Happy New Year!
In December 2002 we published the collections of Andrea
del Castagno, Domenico Veneziano
and Vittore Carpaccio.
Today's story regards a well-known legend about the first two artists.
In 1549-1550 a Florentine painter, Giorgio Vasari, published his monumental work, “Lives of Painters, Sculptors and Architects”, which brought fame to him, but unfortunately, misunderstanding and disgrace to others for centuries. Among the artists who were more than severely judged by the author, was Andrea del Castagno.
Vasari was horrified while writing about Andrea del Castagno. He had been working on his “Lives of Painters, Sculptors and Architects for many years; he had studied lots of manuscripts, listened to numerous legends, but the one about Andrea del Castagno struck him with its cruelty. This was a cursed painter, maybe best forgotten? But Andrea del Castagno was a great master, his name could not be excluded from the history of Italian art. So Vasari continued to write.
In the small village of Castagno, peasants told stories, something they
heard from their old men or something they invented themselves, adding
vivid descriptions and likely details...
They say that the father of Andrea was a tyrant. There were 8 children
in the family, and the mother, poor soul, died in the birth of the 8th
one, so the father, a woodcutter, took revenge for his misfortunes on his
kids, beating even the youngest one, but Andrea, the eldest, got the most.
The father hated the boy's passion for drawing, and his constant attempts
to defend the younger children. Once, after another cruel beating, the
father locked Andrea in a barn for several days without food. At night
the house of the woodcutter caught fire and burnt to ashes. The woodcutter
died in flames, fortunately, the children were safe…. The kind neighbors
took the children one by one into their houses. Only Andrea was not welcomed,
everyone knew about his bad and closed disposition.
After a while the villagers built a new house on the place of the burnt one, but nobody wished to live there – at night one could hear the horrifying wails of the dead master. The Lord knew, he was a really wicked man.

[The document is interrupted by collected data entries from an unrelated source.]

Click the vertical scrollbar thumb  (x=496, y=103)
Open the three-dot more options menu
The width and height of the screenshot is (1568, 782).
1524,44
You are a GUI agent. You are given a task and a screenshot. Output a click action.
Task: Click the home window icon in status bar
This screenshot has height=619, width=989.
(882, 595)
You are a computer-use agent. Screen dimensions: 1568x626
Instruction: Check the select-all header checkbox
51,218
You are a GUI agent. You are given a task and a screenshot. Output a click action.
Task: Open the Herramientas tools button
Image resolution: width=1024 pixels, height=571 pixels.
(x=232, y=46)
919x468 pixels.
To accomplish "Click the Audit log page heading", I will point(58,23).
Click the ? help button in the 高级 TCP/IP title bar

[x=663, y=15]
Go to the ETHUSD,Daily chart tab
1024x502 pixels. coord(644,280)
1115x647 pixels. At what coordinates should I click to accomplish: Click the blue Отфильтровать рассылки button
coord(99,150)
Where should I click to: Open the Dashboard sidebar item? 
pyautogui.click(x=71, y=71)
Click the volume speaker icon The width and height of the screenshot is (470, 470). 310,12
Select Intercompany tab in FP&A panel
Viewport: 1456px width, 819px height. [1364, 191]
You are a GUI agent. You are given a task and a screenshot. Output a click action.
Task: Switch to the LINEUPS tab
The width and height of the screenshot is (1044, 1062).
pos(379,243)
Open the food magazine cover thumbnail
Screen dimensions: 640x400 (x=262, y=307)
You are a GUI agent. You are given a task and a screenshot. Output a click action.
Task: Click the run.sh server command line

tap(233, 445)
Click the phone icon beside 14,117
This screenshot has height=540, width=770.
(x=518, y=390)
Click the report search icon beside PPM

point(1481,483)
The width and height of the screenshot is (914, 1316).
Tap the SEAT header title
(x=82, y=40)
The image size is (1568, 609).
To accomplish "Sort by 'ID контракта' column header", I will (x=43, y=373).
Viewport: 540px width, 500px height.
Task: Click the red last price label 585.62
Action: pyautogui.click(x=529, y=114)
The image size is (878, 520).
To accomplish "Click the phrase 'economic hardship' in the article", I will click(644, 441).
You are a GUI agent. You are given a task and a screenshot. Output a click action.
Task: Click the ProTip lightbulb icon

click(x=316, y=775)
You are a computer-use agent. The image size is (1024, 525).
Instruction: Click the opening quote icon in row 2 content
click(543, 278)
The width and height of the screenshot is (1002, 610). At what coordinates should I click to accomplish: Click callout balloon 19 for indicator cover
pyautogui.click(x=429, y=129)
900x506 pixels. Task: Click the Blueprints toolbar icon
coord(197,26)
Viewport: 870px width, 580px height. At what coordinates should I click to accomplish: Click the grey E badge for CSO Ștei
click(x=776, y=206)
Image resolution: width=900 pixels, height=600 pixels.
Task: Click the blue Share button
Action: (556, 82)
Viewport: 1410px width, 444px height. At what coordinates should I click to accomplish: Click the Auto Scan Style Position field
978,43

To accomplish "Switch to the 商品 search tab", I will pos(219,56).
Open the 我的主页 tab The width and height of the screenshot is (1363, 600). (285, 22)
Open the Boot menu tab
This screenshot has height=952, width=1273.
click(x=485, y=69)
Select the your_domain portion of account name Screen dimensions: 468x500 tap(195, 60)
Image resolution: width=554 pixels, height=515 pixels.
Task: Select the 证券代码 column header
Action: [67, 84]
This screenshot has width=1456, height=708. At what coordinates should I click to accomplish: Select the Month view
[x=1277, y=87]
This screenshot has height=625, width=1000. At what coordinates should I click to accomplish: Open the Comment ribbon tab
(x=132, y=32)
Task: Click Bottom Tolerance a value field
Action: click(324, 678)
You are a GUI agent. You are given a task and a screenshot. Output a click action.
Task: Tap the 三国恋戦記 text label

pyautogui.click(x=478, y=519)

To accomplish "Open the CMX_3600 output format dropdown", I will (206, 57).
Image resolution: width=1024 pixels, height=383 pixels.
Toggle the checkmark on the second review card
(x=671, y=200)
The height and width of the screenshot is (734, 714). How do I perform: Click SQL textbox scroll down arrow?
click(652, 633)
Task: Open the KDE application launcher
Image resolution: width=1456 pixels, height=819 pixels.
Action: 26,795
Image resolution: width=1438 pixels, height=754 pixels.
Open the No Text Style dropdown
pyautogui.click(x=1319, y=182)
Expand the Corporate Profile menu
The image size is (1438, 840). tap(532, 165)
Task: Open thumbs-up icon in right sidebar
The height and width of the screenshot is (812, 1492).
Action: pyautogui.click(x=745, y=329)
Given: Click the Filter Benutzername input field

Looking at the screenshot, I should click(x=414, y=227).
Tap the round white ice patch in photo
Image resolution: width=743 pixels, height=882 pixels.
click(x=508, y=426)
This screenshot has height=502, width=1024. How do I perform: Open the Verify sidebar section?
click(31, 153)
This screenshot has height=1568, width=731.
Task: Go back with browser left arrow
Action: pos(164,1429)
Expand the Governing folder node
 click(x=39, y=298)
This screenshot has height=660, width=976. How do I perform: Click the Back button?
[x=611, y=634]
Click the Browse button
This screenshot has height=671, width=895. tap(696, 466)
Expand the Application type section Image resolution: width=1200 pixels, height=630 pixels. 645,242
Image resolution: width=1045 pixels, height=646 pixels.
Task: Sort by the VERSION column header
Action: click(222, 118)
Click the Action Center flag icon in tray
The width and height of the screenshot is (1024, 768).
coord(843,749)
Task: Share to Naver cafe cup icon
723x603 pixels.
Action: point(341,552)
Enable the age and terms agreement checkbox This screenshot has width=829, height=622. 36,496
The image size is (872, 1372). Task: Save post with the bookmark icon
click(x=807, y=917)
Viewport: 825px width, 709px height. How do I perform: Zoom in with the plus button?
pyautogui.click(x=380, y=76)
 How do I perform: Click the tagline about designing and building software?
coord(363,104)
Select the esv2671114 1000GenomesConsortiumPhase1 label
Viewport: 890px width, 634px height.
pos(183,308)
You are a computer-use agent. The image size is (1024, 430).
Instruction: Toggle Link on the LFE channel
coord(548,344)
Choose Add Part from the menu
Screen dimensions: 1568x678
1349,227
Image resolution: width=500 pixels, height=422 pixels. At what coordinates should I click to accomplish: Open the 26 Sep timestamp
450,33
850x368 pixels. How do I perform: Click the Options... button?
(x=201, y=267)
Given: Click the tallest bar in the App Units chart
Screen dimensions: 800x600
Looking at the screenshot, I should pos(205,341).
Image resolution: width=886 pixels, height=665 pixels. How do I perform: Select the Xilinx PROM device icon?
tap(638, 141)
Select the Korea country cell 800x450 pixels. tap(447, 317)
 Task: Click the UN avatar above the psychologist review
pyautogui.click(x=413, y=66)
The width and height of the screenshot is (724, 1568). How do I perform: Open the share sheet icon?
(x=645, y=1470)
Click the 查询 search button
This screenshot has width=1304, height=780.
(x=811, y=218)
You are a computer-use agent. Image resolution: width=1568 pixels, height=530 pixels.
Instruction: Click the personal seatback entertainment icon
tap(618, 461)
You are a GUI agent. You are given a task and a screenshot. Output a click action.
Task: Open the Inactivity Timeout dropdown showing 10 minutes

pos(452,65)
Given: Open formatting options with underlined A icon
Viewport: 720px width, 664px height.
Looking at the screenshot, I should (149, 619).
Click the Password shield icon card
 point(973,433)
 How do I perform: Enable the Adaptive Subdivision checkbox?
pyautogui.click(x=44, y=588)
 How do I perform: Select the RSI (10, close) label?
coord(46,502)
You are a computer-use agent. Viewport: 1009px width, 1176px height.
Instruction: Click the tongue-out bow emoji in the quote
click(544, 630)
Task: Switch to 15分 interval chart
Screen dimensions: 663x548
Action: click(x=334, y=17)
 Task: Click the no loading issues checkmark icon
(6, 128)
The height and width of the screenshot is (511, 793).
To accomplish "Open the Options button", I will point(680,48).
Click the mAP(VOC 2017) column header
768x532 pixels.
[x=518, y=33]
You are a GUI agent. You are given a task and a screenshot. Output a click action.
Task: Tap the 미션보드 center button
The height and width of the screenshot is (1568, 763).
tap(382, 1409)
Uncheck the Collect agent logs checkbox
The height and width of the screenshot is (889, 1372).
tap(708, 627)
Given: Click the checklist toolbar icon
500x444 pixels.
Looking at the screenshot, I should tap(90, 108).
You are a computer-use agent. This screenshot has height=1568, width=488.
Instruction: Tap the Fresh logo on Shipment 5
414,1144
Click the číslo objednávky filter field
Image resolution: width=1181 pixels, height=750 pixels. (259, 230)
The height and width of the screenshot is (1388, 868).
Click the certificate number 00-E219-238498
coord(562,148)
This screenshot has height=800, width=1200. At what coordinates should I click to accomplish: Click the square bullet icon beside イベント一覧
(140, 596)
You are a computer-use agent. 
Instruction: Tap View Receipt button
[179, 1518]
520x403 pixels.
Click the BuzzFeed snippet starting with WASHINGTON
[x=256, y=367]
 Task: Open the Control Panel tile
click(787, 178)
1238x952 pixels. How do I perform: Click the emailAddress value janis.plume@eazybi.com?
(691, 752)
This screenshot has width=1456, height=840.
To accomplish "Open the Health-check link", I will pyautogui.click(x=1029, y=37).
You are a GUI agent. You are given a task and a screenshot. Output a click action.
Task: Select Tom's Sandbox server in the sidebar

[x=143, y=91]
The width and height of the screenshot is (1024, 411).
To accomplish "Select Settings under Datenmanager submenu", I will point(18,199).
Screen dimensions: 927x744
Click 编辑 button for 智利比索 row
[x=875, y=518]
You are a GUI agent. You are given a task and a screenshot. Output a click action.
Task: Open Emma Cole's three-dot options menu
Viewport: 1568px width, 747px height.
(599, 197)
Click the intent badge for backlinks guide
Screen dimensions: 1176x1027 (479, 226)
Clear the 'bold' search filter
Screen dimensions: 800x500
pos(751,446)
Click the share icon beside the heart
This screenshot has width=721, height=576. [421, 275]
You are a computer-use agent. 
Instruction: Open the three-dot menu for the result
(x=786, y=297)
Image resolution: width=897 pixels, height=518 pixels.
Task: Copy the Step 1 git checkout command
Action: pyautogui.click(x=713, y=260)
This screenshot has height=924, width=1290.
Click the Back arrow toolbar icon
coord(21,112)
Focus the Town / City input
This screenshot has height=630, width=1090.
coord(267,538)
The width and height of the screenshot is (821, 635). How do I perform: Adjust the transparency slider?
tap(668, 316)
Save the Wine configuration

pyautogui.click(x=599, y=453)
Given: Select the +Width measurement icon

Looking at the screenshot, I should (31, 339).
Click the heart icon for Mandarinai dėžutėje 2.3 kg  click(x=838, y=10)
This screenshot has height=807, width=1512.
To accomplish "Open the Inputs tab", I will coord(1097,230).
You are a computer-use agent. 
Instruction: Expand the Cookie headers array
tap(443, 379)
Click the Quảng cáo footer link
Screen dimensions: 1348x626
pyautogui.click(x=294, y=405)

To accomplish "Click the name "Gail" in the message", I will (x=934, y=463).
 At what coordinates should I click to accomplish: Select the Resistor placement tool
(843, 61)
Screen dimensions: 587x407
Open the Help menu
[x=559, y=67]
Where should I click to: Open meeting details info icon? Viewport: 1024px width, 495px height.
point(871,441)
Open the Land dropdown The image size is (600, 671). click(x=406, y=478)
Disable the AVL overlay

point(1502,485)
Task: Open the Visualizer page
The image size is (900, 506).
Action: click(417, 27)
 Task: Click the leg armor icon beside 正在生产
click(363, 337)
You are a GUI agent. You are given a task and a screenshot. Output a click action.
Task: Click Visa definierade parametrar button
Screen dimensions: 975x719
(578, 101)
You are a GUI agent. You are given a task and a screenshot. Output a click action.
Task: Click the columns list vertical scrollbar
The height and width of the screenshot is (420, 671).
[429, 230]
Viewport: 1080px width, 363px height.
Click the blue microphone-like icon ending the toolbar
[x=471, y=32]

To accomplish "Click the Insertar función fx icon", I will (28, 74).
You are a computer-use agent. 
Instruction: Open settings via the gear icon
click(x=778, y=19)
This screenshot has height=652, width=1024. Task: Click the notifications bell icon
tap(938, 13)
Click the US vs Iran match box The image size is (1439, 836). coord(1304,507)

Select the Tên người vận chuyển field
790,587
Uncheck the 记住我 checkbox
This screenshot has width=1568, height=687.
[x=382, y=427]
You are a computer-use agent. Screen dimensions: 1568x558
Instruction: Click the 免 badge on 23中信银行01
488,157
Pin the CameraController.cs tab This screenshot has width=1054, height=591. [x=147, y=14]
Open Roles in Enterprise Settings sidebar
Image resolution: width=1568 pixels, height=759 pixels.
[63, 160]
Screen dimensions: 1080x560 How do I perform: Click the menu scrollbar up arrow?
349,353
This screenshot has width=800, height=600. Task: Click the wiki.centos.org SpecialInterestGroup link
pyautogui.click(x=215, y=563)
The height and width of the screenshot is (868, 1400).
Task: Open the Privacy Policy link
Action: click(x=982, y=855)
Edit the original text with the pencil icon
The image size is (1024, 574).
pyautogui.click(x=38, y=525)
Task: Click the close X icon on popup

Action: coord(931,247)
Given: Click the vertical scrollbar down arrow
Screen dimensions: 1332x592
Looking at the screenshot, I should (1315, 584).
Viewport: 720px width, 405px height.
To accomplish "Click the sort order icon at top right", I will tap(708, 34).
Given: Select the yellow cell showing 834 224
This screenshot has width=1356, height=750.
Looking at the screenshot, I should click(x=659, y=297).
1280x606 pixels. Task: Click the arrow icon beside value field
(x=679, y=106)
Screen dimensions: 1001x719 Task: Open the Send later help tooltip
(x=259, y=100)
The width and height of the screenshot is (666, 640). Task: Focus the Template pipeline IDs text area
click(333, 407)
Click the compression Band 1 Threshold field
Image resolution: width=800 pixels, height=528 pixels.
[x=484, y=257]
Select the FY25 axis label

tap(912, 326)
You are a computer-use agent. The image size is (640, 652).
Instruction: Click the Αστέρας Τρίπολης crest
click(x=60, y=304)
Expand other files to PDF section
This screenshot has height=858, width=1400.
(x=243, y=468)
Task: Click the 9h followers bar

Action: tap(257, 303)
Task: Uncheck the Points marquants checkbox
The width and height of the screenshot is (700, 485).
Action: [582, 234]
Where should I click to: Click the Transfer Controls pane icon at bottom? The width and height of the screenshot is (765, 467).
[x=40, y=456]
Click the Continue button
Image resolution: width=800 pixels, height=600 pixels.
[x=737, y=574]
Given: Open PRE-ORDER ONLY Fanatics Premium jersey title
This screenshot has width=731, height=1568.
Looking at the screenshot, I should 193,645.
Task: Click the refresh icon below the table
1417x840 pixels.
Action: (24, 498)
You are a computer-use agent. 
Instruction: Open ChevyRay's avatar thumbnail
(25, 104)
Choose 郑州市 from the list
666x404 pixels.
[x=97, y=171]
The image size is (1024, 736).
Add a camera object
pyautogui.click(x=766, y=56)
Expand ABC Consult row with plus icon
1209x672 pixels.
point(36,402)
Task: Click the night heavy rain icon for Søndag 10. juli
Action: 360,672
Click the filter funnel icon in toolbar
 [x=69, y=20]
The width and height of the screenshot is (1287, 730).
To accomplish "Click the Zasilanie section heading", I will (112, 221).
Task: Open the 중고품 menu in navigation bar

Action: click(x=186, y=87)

Andrea's uncle from a neighboring village took the boy. It was a new life. The uncle did not beat him and never deprived him of food; after he saw his nephew's pictures he even allowed him to study with some local painters, who were decorating the village's church. And then a lucky accident came. In 1440, a Florentine aristocrat from the Medici, Connetable Bernadetto, arrived at his estate and heard about the gifted teenager. He took Andrea to Florence. The same year, 1440, Bernadetto Medici commissioned the young artist with his first independent work. Andrea was to depict the execution of the Medici's enemies. The picture was to scare the public and to kill any wish for revolt. The established masters were probably not fond of the idea of frightening their compatriots so they eagerly stepped aside leaving the commission to Andrea without argument. Andrea painted a fresco on the facade of the Palazzo del Podestà (Bargello), which the Medici presented to the city. The plotters, hanged by their heels, looked at spectators with unbearable suffering distorting their faces; their terror-filled eyes haunted the spectators.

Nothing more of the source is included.